Andar
tranquilo por las calles de un sol de marzo, mirar el desierto en la ciudad de
una mañana de domingo, escuchar el silencio, ese silencio lleno de música de
pájaros, ese silencio que se agolpa en el pecho como un latir profundo, caminar
sin prisa y sin miedo de nada, me resultó curioso ante semejantes circunstancias.

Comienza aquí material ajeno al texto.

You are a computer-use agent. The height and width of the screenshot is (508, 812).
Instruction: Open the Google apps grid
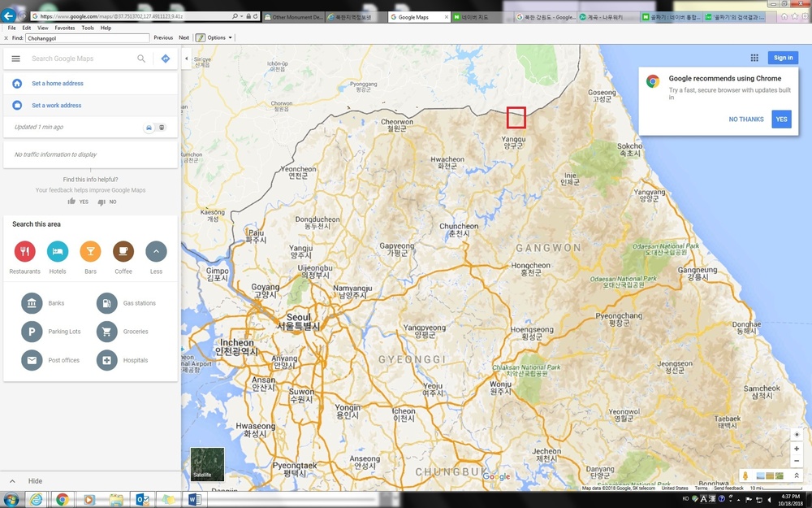754,58
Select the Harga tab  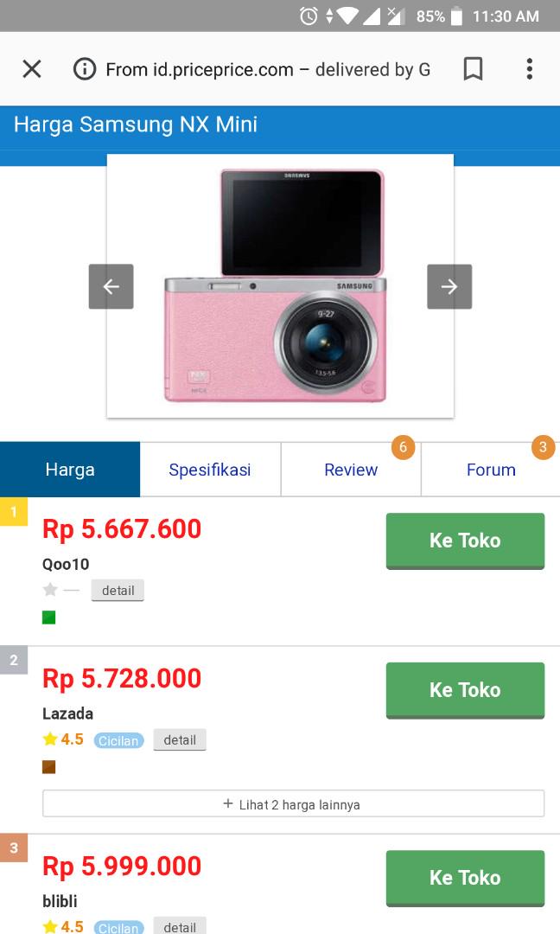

Iba hacia la sombra, sabía que ella me esperaba a dos calles, frente a un
almacén viejo y cerrado y, sin embargo, alguien que me mirase por fuera habría
pensado que iba pausadamente a comprar el pan para el desayuno o la yerba para
los mates tempraneros de un domingo que adivinaba el incipiente otoño. Sí,
sencillamente iba en paz, como aquellos que viven en riesgo y, entonces, han
olvidado ya el miedo que alguna vez les inició en el periplo aventurero. El
miedo se había trasformado en otra cosa
para mí, jugando seguido al mismo número de lotería mi querida suerte. El temor
de verme entre la sombra no era más que una de tantas aventuras, una de tantas
hazañas. Iba con la convicción que nos batiríamos a duelo como dos caballeros
de la antigüedad, que uno de los dos (ella o yo) quedaría fulminado para
siempre, pero jamás imaginé que tal encuentro habría de causarme esta confusa
existencia. Al llegar a la esquina ella me esperaba con una flor algo marchita
y tanto me sedujo con su arte oscuro que perdí noción de la lucha a la cual había
venido. Y entonces fue que me enamoré de la sombra, tanto que ya no sé ahora quien
camina por estas calles, si soy yo o es ella o quizás un engendro amoroso de entre los dos.